Data excerpts »

>>>

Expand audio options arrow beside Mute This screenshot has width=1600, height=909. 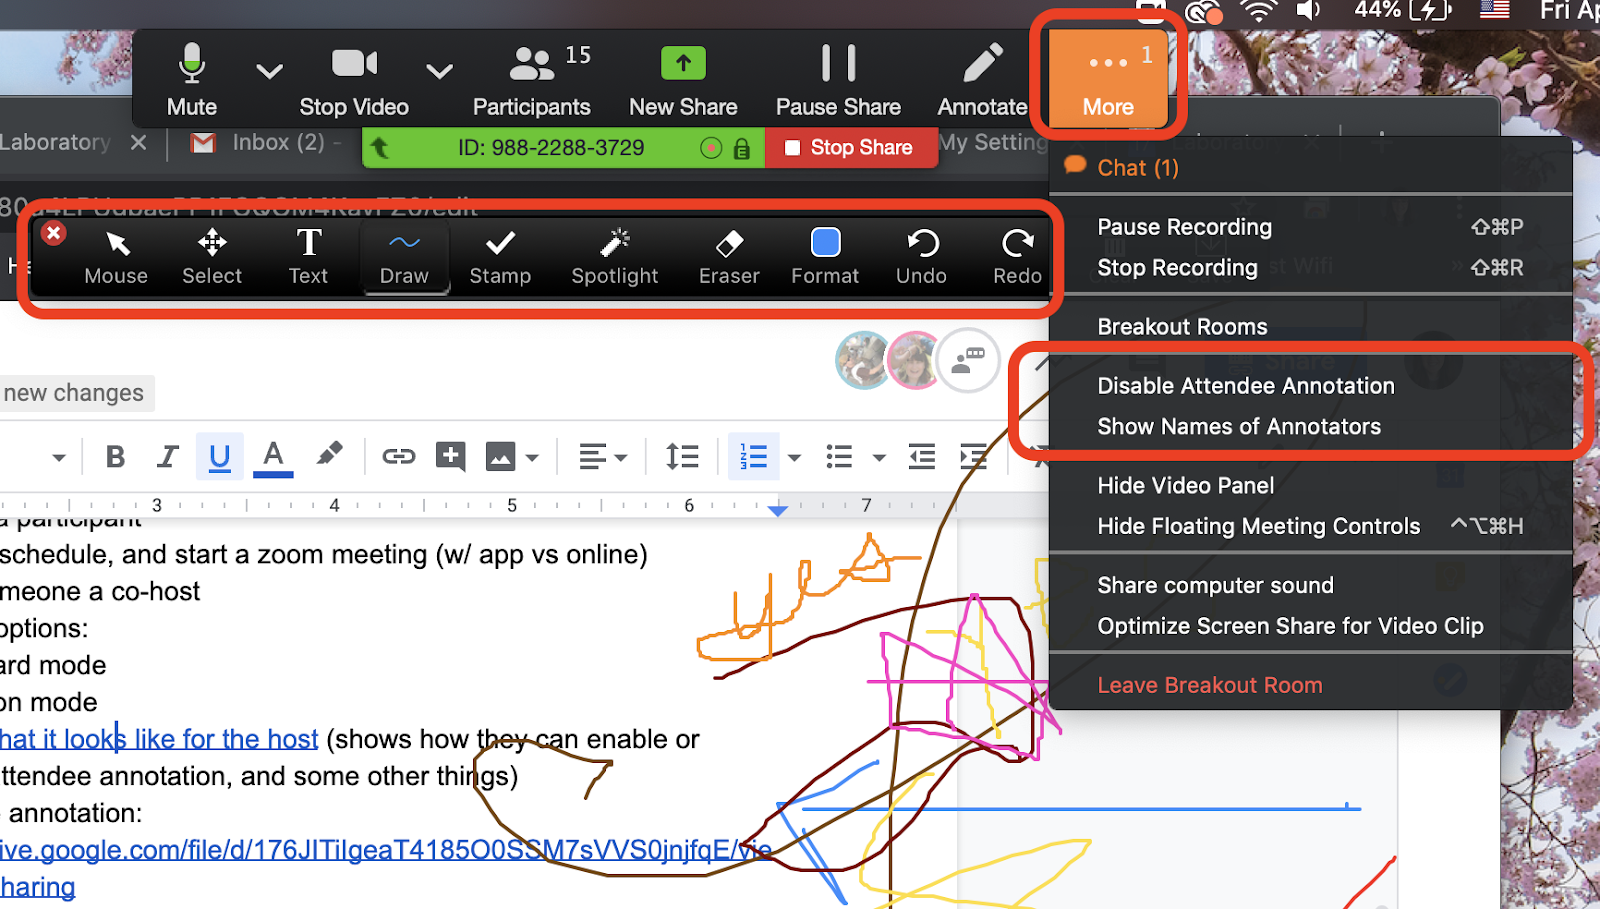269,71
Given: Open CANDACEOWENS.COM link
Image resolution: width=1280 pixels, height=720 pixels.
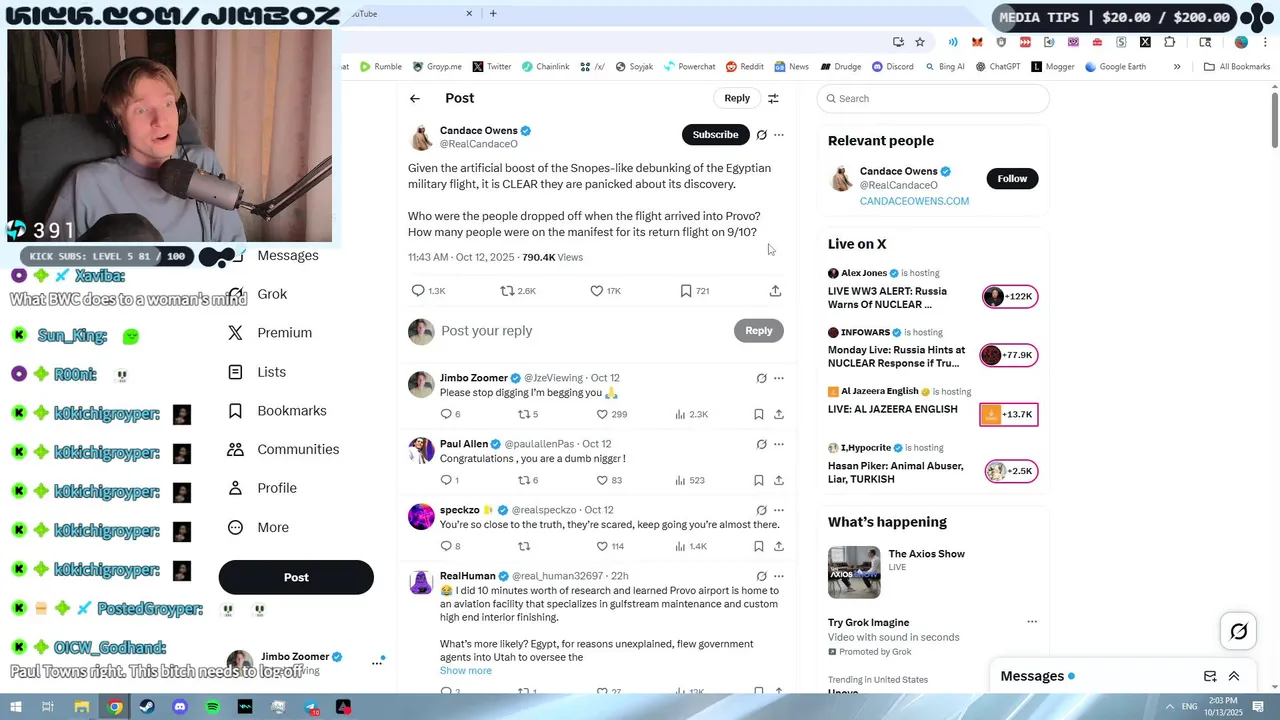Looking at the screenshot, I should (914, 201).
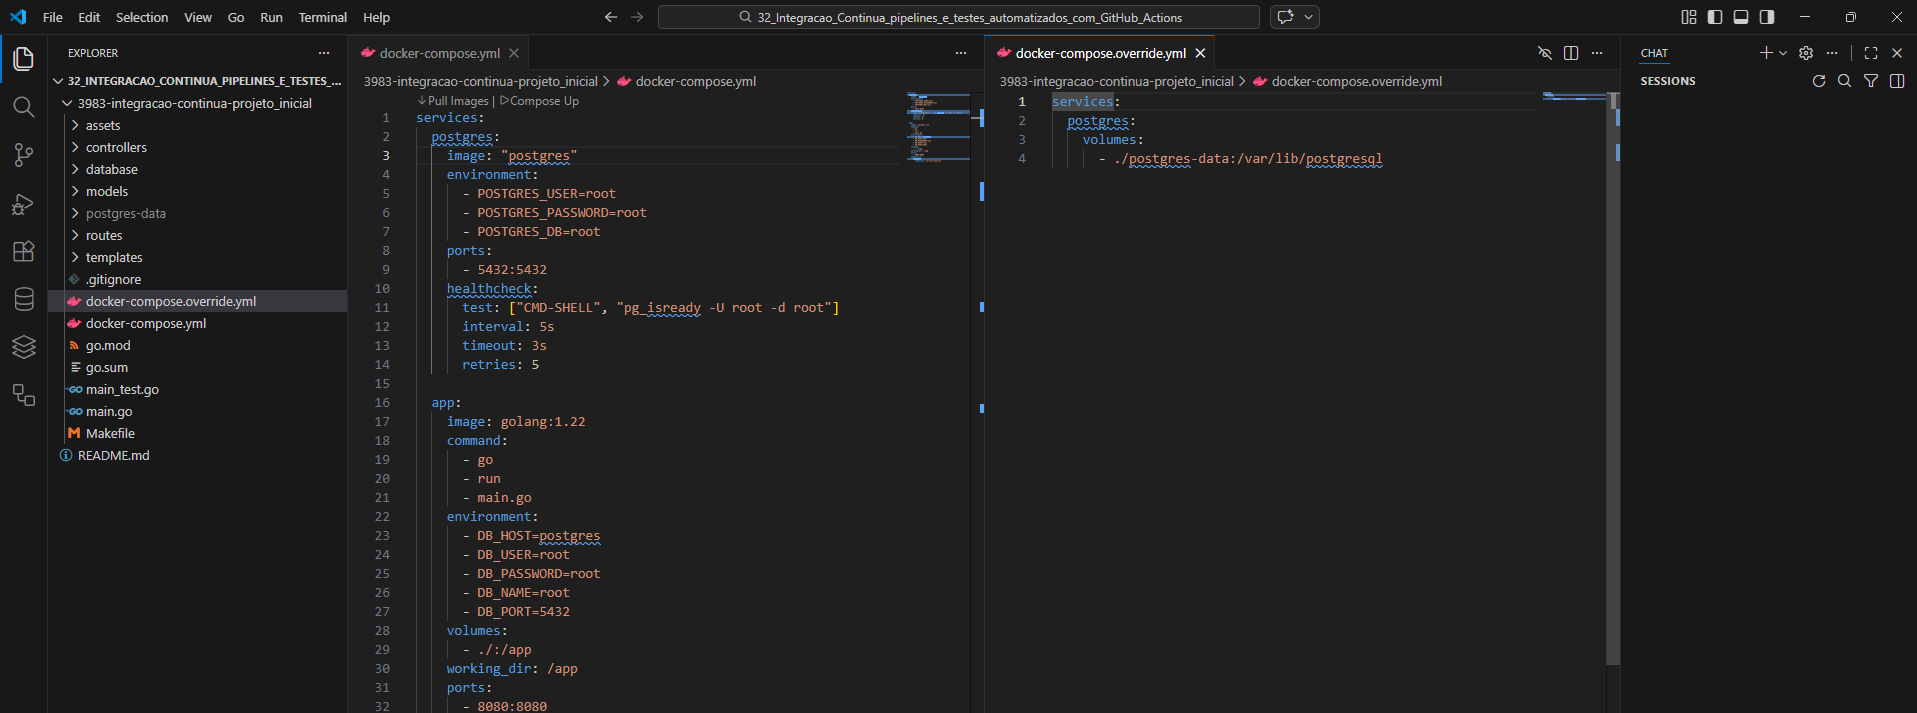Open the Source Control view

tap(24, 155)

<<<
>>>

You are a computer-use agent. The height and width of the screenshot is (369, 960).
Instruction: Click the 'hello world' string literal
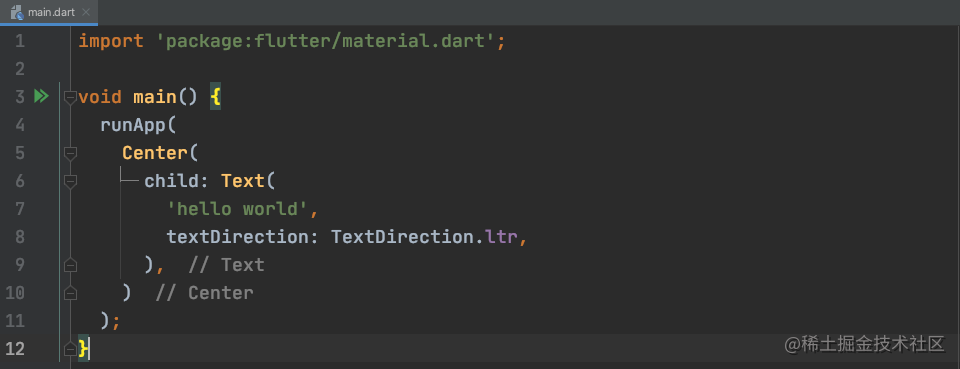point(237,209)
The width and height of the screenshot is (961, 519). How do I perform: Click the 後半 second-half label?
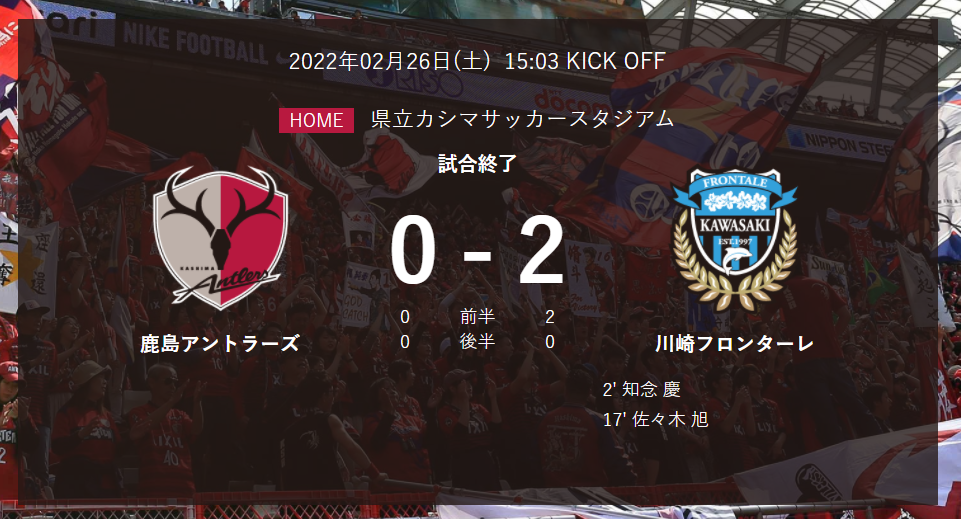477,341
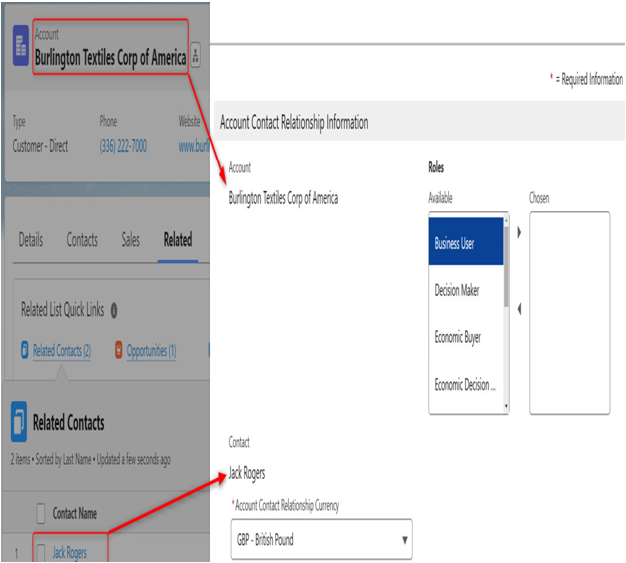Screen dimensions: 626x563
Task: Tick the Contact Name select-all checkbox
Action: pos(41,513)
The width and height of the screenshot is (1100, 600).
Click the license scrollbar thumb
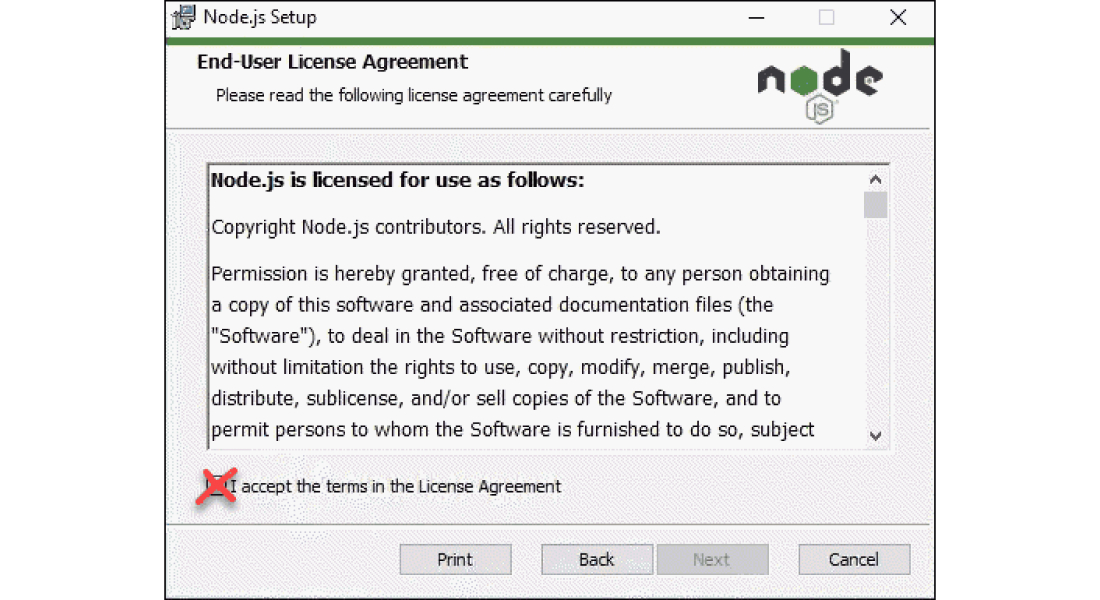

<<<
>>>

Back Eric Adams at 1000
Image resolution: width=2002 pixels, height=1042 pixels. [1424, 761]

<<<

Task to complete » Once the line with "Instruction: Click the" is found above, print it and every line after it through the line with "Click the license scrollbar thumb", exactly. Pictures stay out.

Reply »
Instruction: Click the 'hello world' string literal
point(237,209)
The width and height of the screenshot is (961, 519). How do I perform: Click the 後半 second-half label?
477,341
Screen dimensions: 626x563
Task: Tick the Contact Name select-all checkbox
Action: pos(41,513)
The width and height of the screenshot is (1100, 600).
Click the license scrollbar thumb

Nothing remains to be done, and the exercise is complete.